Agritourism is fast becoming a popular trend in family travel. It’s an extension of eco-tourism and a sensational option for families with children of all ages, as it offers a true hands-on opportunity to explore working farms and ranches. Whether you choose to visit an alpaca farm or an apple orchard, your future agritourism trip can take be anything from a short afternoon jaunt to a week-long expedition — or more. The opportunities to immerse oneself in all that Mother Nature has to offer abound in every region of the country.
While becoming a celebrated travel fad, agritourism (also spelled agro tourism) is still in its early roots in America. Agritourism has already taken off in countries such as Italy, Argentina and Canada. The basic theme behind the travel trend is to visit farms and ranches that produce agricultural products — this can range from fruit groves and vegetable crops to working dairy farms. Agritourism overlaps with culinary expeditions because many of the locations you are able to visit allow you to pick your own goodies before educating you and your family about ways to utilize the products, much like a farm-to-table experience.
Does agritourism sound intriguing? Are you ready to get your feet wet? The best place to start your agritourism venture is a farmers market. Take the family down one afternoon or weekend and let your children visit with the vendors. You might learn your daughter is interested in how cheese is made or your son would like to know how the berries get into the jam. Pick locations that pique the interest of your family.
Roughly 80 percent of the United States population lives in urban corridors. However, the 2007 Census of Agriculture found that nearly 41 percent of America’s land is managed by farmers and ranchers. That translates to a whole lot of space for exploration through agritourism. But how does one go about it? The easiest and quickest way to plan a farm vacation is to call a state tourism office.
Take Washington State — upon calling their state tourism office and requesting agritourism locations, they will be able to list a plethora of fabulous farms to visit, almost 20 full pages. There are berry farms, cheese farms, orchards and more. Skagit County, for example, is a gold mine.
From there you can choose farms that allow you to stay overnight or places you can visit for a few hours at a time. The tourism office can help you find inns, hotels and bed and breakfasts along your route to accommodate any needs.
Most people thing of dude ranches when it comes to ranch travel, and there’s nothing wrong with that! Working horse, cattle, sheep and buffalo operations are mesmerizing and right in line with agritourism. The majesty of the animals combined with the vast lands they roam is awe-inspiring.
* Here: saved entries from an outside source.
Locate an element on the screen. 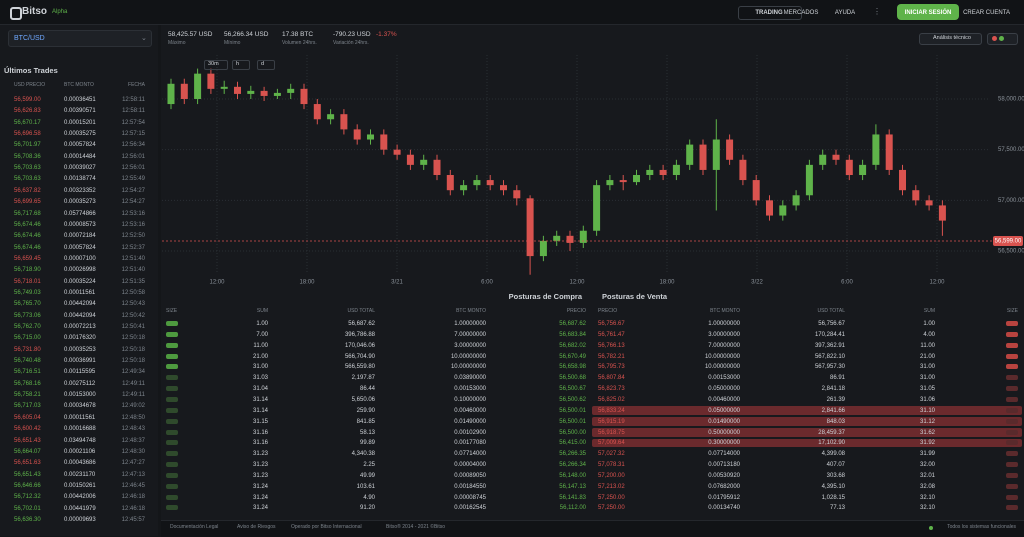 This screenshot has width=1024, height=537. bid-cell: 56,148.00 is located at coordinates (572, 476).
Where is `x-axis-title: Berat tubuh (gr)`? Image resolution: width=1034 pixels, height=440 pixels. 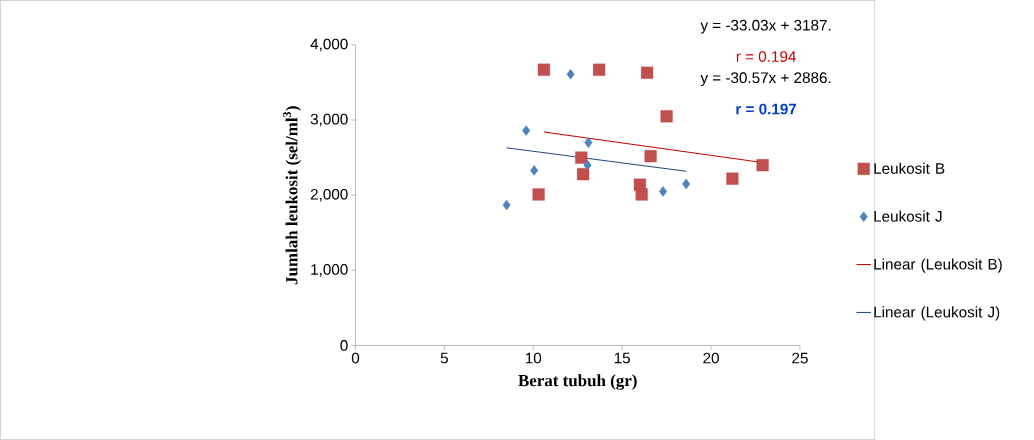 x-axis-title: Berat tubuh (gr) is located at coordinates (578, 382).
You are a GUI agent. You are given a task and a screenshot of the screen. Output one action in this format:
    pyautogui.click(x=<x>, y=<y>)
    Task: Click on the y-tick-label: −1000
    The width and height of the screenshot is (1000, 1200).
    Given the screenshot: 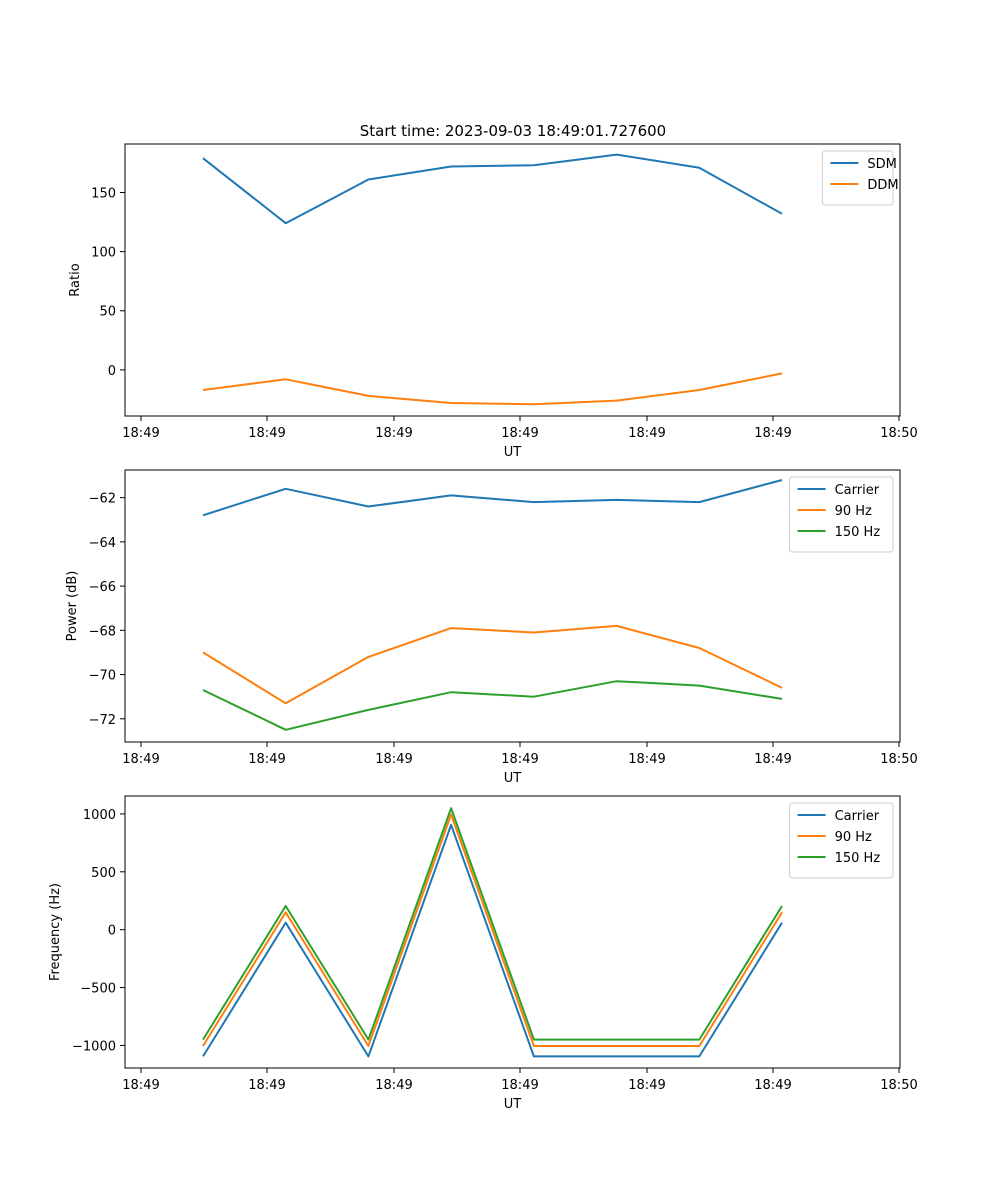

The mythical Old West delivers more all-inclusive ranch stays than any other region. California, New Mexico, Arizona, Colorado, Wyoming and Idaho rank among the most popular destinations to visit working operations. Children are able to participate in traditional ranch round-ups, milking of cows and more. Spring is an especially attractive time to visit with the births of so many offspring. Allowing your child to hand-feed or bottle-feed a newborn provides memories they will cherish through adulthood.